New York Marijuana Decriminalization

New York Decriminalizes Marijuana Possession

The new marijuana decriminalization bill is set to take effect 30 days after becoming law.

New York Governor Andrew Cuomo on Monday signed into law a bill decriminalizing possession of small amounts of marijuana. The law is set to go into effect August 27th, or 30 days after becoming law.

Under the bill, possession of small amounts will be punished with fines, rather than jail time. Offenders caught with possession of less than one ounce of marijuana will be issued a ticket for $50. Those caught with between one and two ounces of marijuana will be cited a ticket for $200. Anyone caught with more than two ounces will be charged with a misdemeanor.

The law also allows for the expungement or destruction of records for those with past low-level possession convictions. FBI records show that 360,000 individuals were arrested for possession between 2008 and 2017. It is estimated that the records of 24,400 individuals will be erased under the new law.

“Communities of color have been disproportionately impacted by laws governing marijuana for far too long, and today we are ending this injustice once and for all,” Cuomo said.

“By providing individuals who have suffered the consequences of an unfair marijuana conviction with a path to have their records expunged and by reducing draconian penalties, we are taking a critical step forward in addressing a broken and discriminatory criminal justice process,” he added.

The Politics of Marijuana

Cuomo has pushed for full marijuana legalization in New York this year. After unveiling his legalization plan, the governor formed a workgroup to write a recreational marijuana bill and released a report showing the positive impacts of statewide legalization.

The New York Legislature tried to pass full legalization earlier this year, but advocates failed to secure sufficient votes in the State Senate by their deadline in mid-June, prior to the ending of the legislature’s session. Momentum was lost when Cuomo separated a deal on marijuana reform from the state’s annual budget bill, which was the original plan to secure its passage.

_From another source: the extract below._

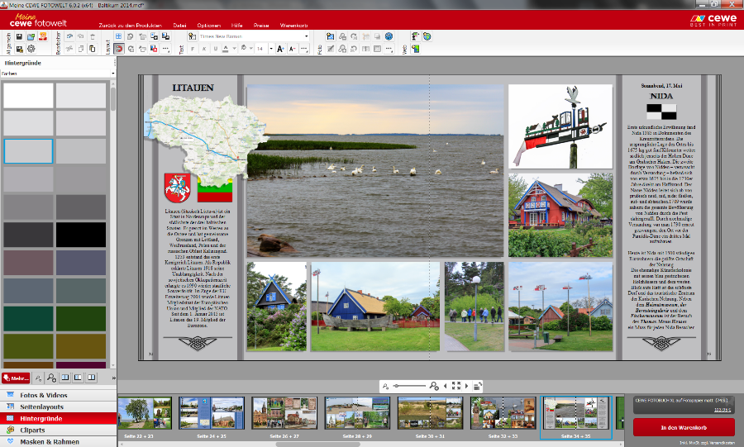
Task: Expand the Farben background category dropdown
Action: [x=112, y=74]
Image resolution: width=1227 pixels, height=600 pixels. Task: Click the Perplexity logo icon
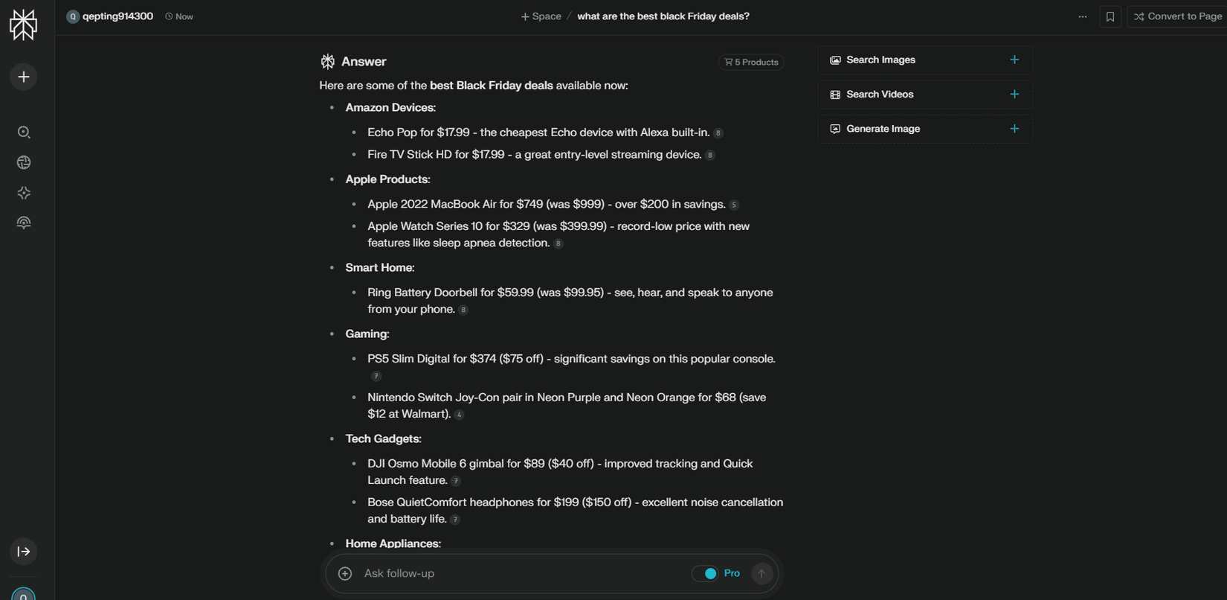click(x=23, y=25)
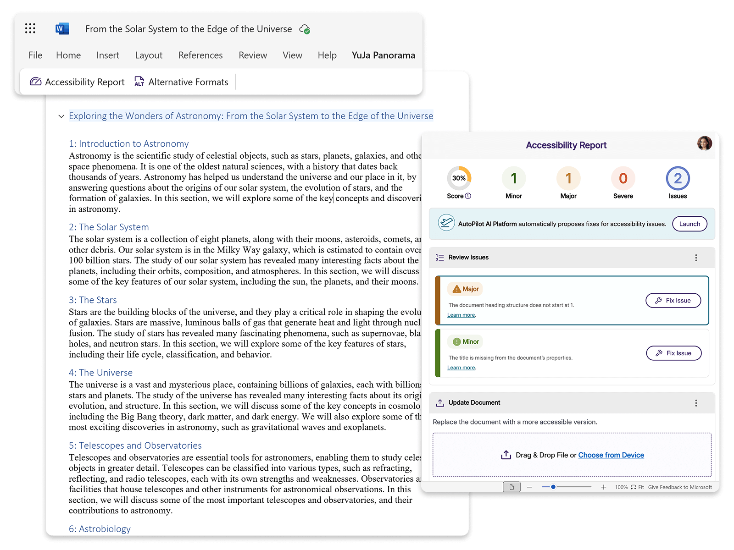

Decriminalization is thus seen as a compromise.

“This law is an important step in righting decades of injustice caused by the state’s current drug laws. By removing the barriers and stigma that come with these records, we clear the path for many New Yorkers to find a job, housing and go on to live successful and productive lives,” said Assembly Speaker Carl Heastie.

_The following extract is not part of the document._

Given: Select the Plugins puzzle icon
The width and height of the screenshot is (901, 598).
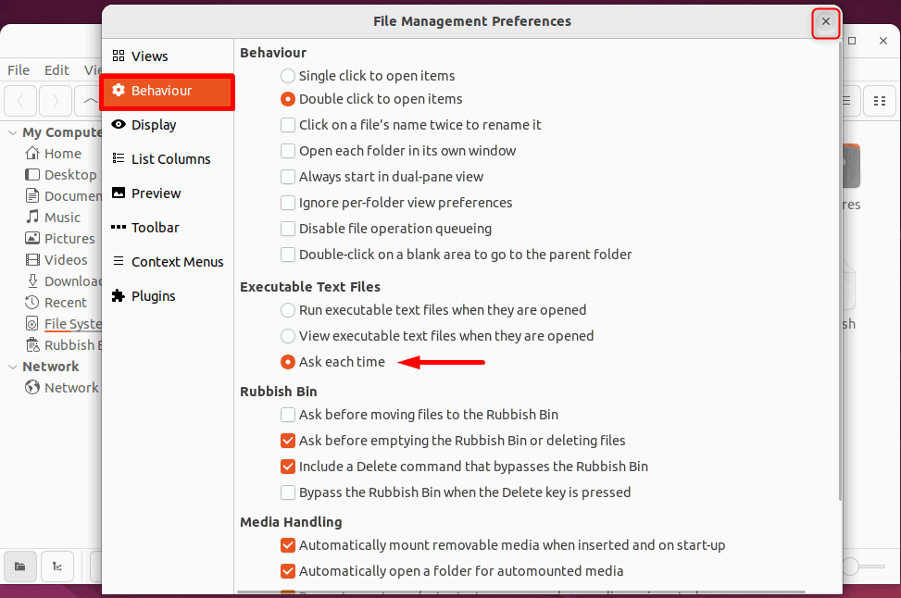Looking at the screenshot, I should 119,295.
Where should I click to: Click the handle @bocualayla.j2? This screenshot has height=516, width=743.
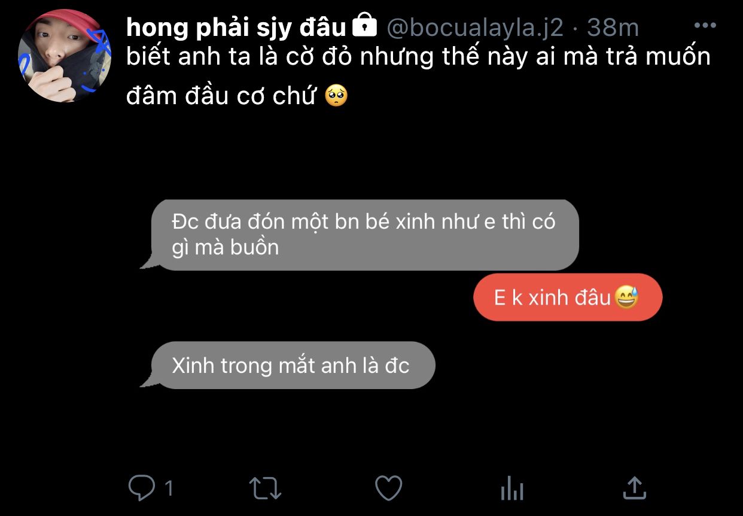point(475,27)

Some lawmakers in favor of decriminalization prefer it to legalization because they believe legalization would increase drug use and allow for corporate advertising to become prevalent.

Cuomo signaled his willingness to support legalization after a strong primary challenge from actress Cynthia Nixon last year in the gubernatorial primary. He said he wished to use the revenue derived from legalization to fix New York City’s ailing subway system.

Because the law does not allow for full legalization, there will be no increased revenue nor can legitimate cannabis businesses be opened as in Colorado or Oregon, where marijuana is fully legal. An analysis said legal marijuana sales could generate up to $4.1 billion in economic impact for the state.

In addition, some legalization advocates believe that overzealous police officers will find ways around the decriminalization law to continue targeting minorities for arrest.

“Police have historically found a way to work around the decriminalization of marijuana,” said Erin George of Citizen Action of New York. She pointed out that decriminalization also leaves in place penalties for those coping with probation and immigration issues.

Legalization advocates plan to make another major push next year.